Chub was too weak to hit her. He wasn't even a hundred percent sure he'd heard it right. Delirium slurred his senses.

"Whatcha gone do with all that lottery money, nigger?"

"Well, I thought I'd buy me a Cadillac or two," JoLayne said, "and a giant-screen color TV."

"Don't you talk down to me."

"And maybe a watermelon patch!"

"You gone kill me, girl?" Chub asked.

"Well, it's tempting."

"Why can't you jes answer me straight."

The white guy's face appeared over the woman's shoulder. He whistled and said, "Hey, sport, what happened to your eye?"
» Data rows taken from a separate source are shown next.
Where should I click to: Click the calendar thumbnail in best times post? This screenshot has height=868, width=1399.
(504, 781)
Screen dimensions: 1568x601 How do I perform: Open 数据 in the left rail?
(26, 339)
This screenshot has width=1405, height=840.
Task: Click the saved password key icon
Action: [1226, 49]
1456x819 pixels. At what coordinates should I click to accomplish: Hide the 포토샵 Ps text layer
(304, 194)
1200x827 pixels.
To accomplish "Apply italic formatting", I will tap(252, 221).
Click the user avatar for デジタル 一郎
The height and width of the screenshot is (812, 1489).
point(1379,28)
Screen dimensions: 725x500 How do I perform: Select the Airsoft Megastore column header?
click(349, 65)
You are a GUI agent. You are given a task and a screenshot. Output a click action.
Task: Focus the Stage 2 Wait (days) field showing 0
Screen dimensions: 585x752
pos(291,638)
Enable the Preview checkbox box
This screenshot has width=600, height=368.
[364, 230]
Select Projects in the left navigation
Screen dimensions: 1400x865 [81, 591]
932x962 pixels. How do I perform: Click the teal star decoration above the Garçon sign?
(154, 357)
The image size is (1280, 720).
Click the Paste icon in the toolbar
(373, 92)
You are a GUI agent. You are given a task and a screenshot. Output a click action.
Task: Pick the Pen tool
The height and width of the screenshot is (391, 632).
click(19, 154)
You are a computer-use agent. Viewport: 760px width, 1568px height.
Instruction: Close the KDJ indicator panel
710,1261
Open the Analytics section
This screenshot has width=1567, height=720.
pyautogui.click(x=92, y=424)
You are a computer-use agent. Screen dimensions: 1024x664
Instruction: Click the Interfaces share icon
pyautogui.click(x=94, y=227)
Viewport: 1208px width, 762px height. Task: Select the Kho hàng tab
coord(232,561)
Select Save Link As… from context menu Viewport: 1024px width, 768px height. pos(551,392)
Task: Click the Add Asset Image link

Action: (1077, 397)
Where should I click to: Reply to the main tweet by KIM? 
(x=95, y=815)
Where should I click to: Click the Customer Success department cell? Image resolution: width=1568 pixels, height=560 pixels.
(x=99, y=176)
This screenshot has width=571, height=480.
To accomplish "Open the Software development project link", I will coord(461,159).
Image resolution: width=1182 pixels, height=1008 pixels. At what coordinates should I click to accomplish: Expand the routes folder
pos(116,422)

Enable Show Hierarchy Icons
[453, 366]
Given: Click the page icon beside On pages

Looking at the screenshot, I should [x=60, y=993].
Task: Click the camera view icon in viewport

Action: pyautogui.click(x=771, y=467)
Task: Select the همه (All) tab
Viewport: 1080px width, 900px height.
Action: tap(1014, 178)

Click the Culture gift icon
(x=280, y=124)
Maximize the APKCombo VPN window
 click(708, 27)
Chub exerted himself to make a sneer. "You muss be some kind a nigger-lover."

"Just a beginner," the white man said.

The last thing Chub heard before blacking out was Bodean Gazzer bellowing: "Hey, I changed my mind! You kin let him die! Go 'head and let the asshole die!"

JoLayne Lucks couldn't do it.

Couldn't, although the stench of the robber had brought everything rushing back, the bile to her throat and the stinging to her eyes. All that had happened that night inside her own house the horrible words they'd used, the casual way they'd punched her, the places on her body where they'd put their hands.

She still could taste the barrel of the man's revolver, oily and cool on her tongue, yet she couldn't let him die.

Even though he deserved it.

JoLayne willed herself to think of Chub as an animal a sick confused animal, not unlike the raccoon she'd patched up the night before. It was the only way she could suppress her rage and concentrate on the seeping crater in the man's shoulder; cleaning the wound as best she could, squeezing out the whole tube of antibiotic and dressing the pulp with wads of thin gauze.

The bastard finally passed out, which made it easier. Not having to listen to him call her nigger: that sure helped.

At one point, maneuvering to get the tape on, JoLayne wound up with his head in her lap. Instead of feeling repulsed, she was overwhelmed by an anthropological curiosity. Studying Chub's slack unconscious face, she searched for clues to the toxic wellspring. Was the hatred discernible in his deep-set eyes? The angry-looking creases in his sunburned brow? The dull unhappy set of his stubbled jaw? If there was a telltale mark, a unique congenital feature identifying the man as a cruel sociopath, JoLayne Lucks couldn't find it. His face was no different from that of a thousand other white guys she'd seen, playing out hard fumbling lives. Not all of them were impossible racists.

"Are you all right?" Tom Krome, stooping beside her.

"Fine. Brings back memories of my trauma-unit days."

"How's Gomer?"

"Bleeding's stopped for now. That's about all I can do."

"You want to talk with the other one?"

"Most definitely," JoLayne said.

As Krome approached the buttonwood stump, he sensed something was different. He should've stopped right away to figure it out, but he didn't. Instead he picked up the pace, hurrying toward Bodean Gazzer.